What the task asks: Copy, from the entries below, each line where the word "rows" can be found.

Task data:
━━━━━━━━━━━━━━━━━━━━━━━━━━━━━━
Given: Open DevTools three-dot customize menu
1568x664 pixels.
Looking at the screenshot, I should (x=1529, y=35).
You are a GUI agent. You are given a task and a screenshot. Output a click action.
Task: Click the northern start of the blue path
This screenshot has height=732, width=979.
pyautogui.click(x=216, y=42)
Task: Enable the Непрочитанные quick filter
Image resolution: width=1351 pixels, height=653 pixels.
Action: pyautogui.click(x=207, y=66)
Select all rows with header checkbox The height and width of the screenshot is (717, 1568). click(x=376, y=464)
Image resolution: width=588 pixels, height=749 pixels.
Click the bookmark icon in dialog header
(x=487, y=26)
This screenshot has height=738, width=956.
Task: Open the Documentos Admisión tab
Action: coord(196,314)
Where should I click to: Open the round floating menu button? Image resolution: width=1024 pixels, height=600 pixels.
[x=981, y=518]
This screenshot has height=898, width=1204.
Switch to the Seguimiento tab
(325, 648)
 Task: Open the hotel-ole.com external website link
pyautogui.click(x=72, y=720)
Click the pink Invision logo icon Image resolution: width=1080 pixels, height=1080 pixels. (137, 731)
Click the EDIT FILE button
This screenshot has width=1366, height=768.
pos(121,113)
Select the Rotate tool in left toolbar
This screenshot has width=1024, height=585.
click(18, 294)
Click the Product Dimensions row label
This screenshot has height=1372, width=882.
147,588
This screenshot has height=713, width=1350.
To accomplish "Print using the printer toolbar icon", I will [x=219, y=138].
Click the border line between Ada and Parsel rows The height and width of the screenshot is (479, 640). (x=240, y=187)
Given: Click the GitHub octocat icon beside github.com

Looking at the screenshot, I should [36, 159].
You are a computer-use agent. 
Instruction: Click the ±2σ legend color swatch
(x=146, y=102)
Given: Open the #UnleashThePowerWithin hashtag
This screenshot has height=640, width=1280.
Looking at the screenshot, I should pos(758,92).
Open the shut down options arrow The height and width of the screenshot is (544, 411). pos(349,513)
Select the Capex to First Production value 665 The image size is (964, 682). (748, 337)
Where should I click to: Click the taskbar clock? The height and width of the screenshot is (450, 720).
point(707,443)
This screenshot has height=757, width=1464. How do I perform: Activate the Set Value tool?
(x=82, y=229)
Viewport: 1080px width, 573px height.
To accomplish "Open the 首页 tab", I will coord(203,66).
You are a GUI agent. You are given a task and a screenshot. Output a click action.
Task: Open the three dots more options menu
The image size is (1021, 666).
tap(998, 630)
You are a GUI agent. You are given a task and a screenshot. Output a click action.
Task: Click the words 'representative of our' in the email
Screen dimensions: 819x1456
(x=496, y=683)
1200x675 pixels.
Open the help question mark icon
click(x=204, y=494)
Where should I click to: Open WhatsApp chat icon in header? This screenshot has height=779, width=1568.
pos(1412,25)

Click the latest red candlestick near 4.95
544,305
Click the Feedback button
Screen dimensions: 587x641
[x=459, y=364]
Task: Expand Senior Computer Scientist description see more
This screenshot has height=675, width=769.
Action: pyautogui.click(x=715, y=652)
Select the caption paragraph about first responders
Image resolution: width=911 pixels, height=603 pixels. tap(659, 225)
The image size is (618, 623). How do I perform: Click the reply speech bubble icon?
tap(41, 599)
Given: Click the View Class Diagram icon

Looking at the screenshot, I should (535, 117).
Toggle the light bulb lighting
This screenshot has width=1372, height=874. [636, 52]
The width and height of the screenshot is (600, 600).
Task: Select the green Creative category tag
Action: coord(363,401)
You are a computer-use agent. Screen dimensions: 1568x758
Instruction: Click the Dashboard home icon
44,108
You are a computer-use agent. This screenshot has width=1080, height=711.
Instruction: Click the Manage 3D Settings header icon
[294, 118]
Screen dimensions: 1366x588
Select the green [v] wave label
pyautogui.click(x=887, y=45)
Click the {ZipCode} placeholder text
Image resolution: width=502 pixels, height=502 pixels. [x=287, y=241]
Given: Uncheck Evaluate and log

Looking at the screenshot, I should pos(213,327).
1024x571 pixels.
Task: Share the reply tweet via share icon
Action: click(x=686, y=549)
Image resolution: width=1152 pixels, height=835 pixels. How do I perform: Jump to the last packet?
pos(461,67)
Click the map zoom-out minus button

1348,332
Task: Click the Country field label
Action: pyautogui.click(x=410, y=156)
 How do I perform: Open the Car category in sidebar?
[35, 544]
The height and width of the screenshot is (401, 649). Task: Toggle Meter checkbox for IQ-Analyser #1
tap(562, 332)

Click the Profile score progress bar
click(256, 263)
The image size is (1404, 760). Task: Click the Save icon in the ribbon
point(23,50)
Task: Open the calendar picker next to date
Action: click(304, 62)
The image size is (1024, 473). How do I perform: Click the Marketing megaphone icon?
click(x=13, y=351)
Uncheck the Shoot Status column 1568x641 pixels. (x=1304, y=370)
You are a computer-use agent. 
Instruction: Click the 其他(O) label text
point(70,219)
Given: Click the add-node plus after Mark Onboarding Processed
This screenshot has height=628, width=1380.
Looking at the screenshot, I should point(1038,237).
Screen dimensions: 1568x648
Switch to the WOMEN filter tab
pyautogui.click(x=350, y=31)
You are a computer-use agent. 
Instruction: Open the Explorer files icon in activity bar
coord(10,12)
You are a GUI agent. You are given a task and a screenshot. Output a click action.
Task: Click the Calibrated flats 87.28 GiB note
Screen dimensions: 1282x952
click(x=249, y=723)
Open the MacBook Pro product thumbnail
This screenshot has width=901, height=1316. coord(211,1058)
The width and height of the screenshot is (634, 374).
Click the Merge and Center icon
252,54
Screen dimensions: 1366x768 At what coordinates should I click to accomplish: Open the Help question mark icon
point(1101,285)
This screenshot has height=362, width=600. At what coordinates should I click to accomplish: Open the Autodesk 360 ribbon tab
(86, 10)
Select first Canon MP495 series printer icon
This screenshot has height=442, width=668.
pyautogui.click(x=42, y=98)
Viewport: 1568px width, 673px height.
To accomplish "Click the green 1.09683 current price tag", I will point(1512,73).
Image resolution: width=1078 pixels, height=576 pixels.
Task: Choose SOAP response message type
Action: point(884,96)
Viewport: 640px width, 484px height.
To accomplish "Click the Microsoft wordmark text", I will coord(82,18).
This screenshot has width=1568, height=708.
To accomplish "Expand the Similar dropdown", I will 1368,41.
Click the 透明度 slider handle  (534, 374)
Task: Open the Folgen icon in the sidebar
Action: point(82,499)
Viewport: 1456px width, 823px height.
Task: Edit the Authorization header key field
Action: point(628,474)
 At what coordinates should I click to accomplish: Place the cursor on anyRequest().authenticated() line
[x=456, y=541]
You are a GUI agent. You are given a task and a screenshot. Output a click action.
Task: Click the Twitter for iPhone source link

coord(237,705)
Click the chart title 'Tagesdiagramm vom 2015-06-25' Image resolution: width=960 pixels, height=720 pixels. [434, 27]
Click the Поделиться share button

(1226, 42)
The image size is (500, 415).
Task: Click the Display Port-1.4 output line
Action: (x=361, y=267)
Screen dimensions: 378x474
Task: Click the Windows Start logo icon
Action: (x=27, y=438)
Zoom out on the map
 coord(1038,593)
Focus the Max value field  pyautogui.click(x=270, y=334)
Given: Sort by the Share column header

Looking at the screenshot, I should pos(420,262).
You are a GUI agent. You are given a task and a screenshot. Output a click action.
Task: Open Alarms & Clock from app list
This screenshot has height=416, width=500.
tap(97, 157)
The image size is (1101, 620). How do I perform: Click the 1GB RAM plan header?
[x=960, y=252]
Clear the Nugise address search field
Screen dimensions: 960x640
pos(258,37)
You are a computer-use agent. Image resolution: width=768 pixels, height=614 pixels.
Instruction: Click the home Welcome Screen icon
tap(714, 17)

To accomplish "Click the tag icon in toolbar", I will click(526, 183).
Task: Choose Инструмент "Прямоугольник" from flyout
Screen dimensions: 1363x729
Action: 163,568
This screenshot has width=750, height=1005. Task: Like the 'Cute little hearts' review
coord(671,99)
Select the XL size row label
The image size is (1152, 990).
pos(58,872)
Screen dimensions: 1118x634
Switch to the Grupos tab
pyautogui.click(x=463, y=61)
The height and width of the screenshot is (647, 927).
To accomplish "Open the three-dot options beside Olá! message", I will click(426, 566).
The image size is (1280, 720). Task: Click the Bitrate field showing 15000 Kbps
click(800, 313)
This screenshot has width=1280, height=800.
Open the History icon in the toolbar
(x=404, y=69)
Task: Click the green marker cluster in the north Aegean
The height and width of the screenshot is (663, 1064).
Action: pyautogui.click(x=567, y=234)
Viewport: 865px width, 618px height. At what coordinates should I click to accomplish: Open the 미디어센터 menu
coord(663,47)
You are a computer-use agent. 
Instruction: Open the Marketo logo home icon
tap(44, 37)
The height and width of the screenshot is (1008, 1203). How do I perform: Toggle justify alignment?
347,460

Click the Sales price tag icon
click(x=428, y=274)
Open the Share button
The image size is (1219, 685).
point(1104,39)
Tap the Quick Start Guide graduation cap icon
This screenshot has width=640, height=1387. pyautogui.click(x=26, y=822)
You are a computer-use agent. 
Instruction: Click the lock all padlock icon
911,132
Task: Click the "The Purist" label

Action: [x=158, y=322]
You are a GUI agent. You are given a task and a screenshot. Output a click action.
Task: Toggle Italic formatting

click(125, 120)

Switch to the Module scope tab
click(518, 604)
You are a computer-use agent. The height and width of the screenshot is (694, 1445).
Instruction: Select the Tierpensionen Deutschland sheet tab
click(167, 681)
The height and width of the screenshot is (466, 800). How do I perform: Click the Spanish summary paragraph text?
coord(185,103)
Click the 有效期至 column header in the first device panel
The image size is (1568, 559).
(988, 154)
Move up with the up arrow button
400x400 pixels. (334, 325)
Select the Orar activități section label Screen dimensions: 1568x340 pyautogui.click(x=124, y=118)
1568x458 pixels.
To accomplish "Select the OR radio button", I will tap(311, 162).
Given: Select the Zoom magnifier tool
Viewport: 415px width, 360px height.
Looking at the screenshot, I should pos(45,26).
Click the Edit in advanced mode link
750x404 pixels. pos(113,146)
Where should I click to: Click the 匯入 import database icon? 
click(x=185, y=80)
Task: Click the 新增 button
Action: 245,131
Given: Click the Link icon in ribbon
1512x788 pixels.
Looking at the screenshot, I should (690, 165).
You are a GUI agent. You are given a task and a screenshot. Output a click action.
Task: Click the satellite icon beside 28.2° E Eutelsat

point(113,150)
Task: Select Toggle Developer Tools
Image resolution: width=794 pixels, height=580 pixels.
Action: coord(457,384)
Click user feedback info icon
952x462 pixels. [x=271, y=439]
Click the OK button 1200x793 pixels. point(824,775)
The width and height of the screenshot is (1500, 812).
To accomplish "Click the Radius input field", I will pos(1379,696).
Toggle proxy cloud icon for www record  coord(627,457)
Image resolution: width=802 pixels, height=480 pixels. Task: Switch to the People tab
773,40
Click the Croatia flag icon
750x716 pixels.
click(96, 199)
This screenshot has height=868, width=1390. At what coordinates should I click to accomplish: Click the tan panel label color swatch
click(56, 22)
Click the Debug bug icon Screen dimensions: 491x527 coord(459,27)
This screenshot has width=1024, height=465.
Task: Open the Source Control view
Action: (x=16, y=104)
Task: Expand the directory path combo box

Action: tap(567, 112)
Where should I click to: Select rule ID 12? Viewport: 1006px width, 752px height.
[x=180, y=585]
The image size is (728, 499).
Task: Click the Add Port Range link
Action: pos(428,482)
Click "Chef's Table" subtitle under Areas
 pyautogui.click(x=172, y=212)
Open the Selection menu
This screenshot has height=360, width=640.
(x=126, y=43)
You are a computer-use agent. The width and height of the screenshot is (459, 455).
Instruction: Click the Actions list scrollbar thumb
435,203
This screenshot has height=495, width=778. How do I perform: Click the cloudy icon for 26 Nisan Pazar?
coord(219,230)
━━━━━━━━━━━━━━━━━━━━━━━━━━━━━━
Written answer:
Select all rows with header checkbox The height and width of the screenshot is (717, 1568). click(x=376, y=464)
Click the border line between Ada and Parsel rows The height and width of the screenshot is (479, 640). (x=240, y=187)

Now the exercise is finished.